**PROBLEM TO WORK ON**
Repeat the listing below line for line, with no changes.

____________

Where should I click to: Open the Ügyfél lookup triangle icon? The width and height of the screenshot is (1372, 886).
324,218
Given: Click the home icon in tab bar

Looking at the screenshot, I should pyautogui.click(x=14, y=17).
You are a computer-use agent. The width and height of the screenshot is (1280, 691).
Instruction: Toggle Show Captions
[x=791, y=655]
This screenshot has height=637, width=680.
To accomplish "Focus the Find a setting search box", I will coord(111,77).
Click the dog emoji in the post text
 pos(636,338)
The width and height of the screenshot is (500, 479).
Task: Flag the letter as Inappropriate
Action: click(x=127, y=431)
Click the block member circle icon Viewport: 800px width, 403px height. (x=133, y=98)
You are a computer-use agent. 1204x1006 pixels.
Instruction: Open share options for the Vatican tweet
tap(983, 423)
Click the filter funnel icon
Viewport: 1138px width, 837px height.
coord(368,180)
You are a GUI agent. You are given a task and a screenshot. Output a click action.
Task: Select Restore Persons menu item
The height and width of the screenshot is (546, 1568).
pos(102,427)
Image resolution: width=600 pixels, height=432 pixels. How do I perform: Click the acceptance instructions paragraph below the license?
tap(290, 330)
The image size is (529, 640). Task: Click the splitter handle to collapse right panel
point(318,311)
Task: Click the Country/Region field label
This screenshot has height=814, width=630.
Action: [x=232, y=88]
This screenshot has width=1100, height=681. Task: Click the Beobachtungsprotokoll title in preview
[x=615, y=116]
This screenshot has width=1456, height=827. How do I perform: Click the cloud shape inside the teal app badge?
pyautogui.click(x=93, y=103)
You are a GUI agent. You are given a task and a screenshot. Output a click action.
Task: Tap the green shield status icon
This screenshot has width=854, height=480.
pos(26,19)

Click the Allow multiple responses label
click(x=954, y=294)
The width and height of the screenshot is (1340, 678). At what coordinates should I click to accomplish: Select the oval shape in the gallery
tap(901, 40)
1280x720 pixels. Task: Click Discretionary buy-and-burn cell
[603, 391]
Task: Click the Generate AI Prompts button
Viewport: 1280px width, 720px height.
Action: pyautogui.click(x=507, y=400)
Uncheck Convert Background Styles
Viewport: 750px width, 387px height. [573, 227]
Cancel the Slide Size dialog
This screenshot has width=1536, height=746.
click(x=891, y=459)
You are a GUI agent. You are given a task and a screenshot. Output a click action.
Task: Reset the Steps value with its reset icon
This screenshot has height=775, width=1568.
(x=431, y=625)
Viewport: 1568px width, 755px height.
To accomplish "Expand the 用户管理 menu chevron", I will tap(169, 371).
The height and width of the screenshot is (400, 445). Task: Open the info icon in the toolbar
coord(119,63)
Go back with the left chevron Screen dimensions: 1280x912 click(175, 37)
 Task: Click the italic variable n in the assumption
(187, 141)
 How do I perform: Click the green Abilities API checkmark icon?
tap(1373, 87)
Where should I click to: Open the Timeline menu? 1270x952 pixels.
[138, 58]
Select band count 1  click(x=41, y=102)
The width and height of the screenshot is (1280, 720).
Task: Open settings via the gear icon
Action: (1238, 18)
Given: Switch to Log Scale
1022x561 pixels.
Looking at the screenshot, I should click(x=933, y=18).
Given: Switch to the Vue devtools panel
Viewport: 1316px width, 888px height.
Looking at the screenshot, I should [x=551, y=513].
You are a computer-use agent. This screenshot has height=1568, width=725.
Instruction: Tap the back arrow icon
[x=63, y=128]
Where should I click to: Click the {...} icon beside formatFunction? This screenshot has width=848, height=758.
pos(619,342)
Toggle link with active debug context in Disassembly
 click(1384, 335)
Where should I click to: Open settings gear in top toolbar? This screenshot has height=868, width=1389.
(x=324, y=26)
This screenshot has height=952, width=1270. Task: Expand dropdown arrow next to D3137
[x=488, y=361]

____________

**WRITTEN ANSWER**
Where should I click to: Open the Ügyfél lookup triangle icon? The width and height of the screenshot is (1372, 886).
324,218
Given: Click the home icon in tab bar

Looking at the screenshot, I should pyautogui.click(x=14, y=17).
You are a computer-use agent. The width and height of the screenshot is (1280, 691).
Instruction: Toggle Show Captions
[x=791, y=655]
This screenshot has height=637, width=680.
To accomplish "Focus the Find a setting search box", I will coord(111,77).
Click the dog emoji in the post text
 pos(636,338)
The width and height of the screenshot is (500, 479).
Task: Flag the letter as Inappropriate
Action: click(x=127, y=431)
Click the block member circle icon Viewport: 800px width, 403px height. (x=133, y=98)
You are a computer-use agent. 1204x1006 pixels.
Instruction: Open share options for the Vatican tweet
tap(983, 423)
Click the filter funnel icon
Viewport: 1138px width, 837px height.
coord(368,180)
You are a GUI agent. You are given a task and a screenshot. Output a click action.
Task: Select Restore Persons menu item
The height and width of the screenshot is (546, 1568).
pos(102,427)
Image resolution: width=600 pixels, height=432 pixels. How do I perform: Click the acceptance instructions paragraph below the license?
tap(290, 330)
The image size is (529, 640). Task: Click the splitter handle to collapse right panel
point(318,311)
Task: Click the Country/Region field label
This screenshot has height=814, width=630.
Action: [x=232, y=88]
This screenshot has width=1100, height=681. Task: Click the Beobachtungsprotokoll title in preview
[x=615, y=116]
This screenshot has width=1456, height=827. How do I perform: Click the cloud shape inside the teal app badge?
pyautogui.click(x=93, y=103)
You are a GUI agent. You are given a task and a screenshot. Output a click action.
Task: Tap the green shield status icon
This screenshot has width=854, height=480.
pos(26,19)

Click the Allow multiple responses label
click(x=954, y=294)
The width and height of the screenshot is (1340, 678). At what coordinates should I click to accomplish: Select the oval shape in the gallery
tap(901, 40)
1280x720 pixels. Task: Click Discretionary buy-and-burn cell
[603, 391]
Task: Click the Generate AI Prompts button
Viewport: 1280px width, 720px height.
Action: pyautogui.click(x=507, y=400)
Uncheck Convert Background Styles
Viewport: 750px width, 387px height. [573, 227]
Cancel the Slide Size dialog
This screenshot has width=1536, height=746.
click(x=891, y=459)
You are a GUI agent. You are given a task and a screenshot. Output a click action.
Task: Reset the Steps value with its reset icon
This screenshot has height=775, width=1568.
(x=431, y=625)
Viewport: 1568px width, 755px height.
To accomplish "Expand the 用户管理 menu chevron", I will tap(169, 371).
The height and width of the screenshot is (400, 445). Task: Open the info icon in the toolbar
coord(119,63)
Go back with the left chevron Screen dimensions: 1280x912 click(175, 37)
 Task: Click the italic variable n in the assumption
(187, 141)
 How do I perform: Click the green Abilities API checkmark icon?
tap(1373, 87)
Where should I click to: Open the Timeline menu? 1270x952 pixels.
[138, 58]
Select band count 1  click(x=41, y=102)
The width and height of the screenshot is (1280, 720).
Task: Open settings via the gear icon
Action: (1238, 18)
Given: Switch to Log Scale
1022x561 pixels.
Looking at the screenshot, I should click(x=933, y=18).
Given: Switch to the Vue devtools panel
Viewport: 1316px width, 888px height.
Looking at the screenshot, I should [x=551, y=513].
You are a computer-use agent. This screenshot has height=1568, width=725.
Instruction: Tap the back arrow icon
[x=63, y=128]
Where should I click to: Click the {...} icon beside formatFunction? This screenshot has width=848, height=758.
pos(619,342)
Toggle link with active debug context in Disassembly
 click(1384, 335)
Where should I click to: Open settings gear in top toolbar? This screenshot has height=868, width=1389.
(x=324, y=26)
This screenshot has height=952, width=1270. Task: Expand dropdown arrow next to D3137
[x=488, y=361]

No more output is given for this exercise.